As an atheist studying religion, I like being able to snatch little nuggets from different faith traditions if I find them useful. For example, I loved much of the advise here for gaining a better connection with nature. And as someone who already has a daily meditation practice, I tried out some of the Druidry-specific meditation techniques, because why not.
That being said, there were some parts of this book that I found frustrating and eye-roll-inducing. For someone who allegedly cares deeply about the Earth and its environment, this author proved to be ignorant of important, evidence-based issues around environmentalism (he speaks against nuclear energy, for example, which just drove me up the wall).
And of course, Druidry as Greer presents it is ripe with all sorts of magical thinking nonsense, which is normal for most religions, but I somehow found myself especially annoyed with it here. I think it's because of Greer's strange justification for it all; he talks about how "modern materialism" is "barren," "nihilistic," and "meaningless." Here's a longer quote:
"Founded on a materialism that was just as dogmatic and rigid as the religions it opposed, the new vision of a clockwork universe set in motion by an absentee god threatened to empty the world of meaning and make humanity lose touch with its own spiritual possibilities. Reduce the cosmos to lifeless atoms colliding in a void, insightful people had already realized, and every human and spiritual value gives way to a universe ruled by blind necessity and brute force." (page 15, emphasis mine)

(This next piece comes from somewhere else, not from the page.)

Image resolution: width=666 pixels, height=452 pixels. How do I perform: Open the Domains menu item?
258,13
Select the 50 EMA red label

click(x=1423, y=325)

He then of course presents Druidry, a mystical tradition that believes in things like magic and "Earth energies," as an alternative to people who "couldn't stomach either the rigid dogmatism of organized Christianity or the equally rigid nihilism of emerging modern science."
I just............ LOOK. THERE IS NOTHING INHERENTLY RIGID, NIHILISTIC, OR MEANINGLESS ABOUT A SCIENCE-BASED WORLDVIEW!
I'm genuinely baffled... how do you write something like that and not develop cognitive dissonance? Do people not hear themselves when they say this sort of thing? You find an evidence-based view of the world boring or uninspiring so you... what? Embrace one not based on evidence?! How does that work, cognitively?
More importantly, it's just not true! How can you say a science-based view of the world is uninspiring? I'm tempted to think people who say this have not fully lived. Have you never sat under a full night sky and marveled at ancient light reaching you over eons of time? Have you never pursued a goal you cared about? Helped someone less fortunate than you?
The world — the REAL world — is full of wonder, beauty, and possibility. You don't need to embrace a worldview of magic or mysticism to find meaning, fulfillment, and awe in your day-to-day life. I can confirm that personally.
Anyway, my major frustrations aside, it was really interesting reading this and learning more about a lesser-known spiritual tradition.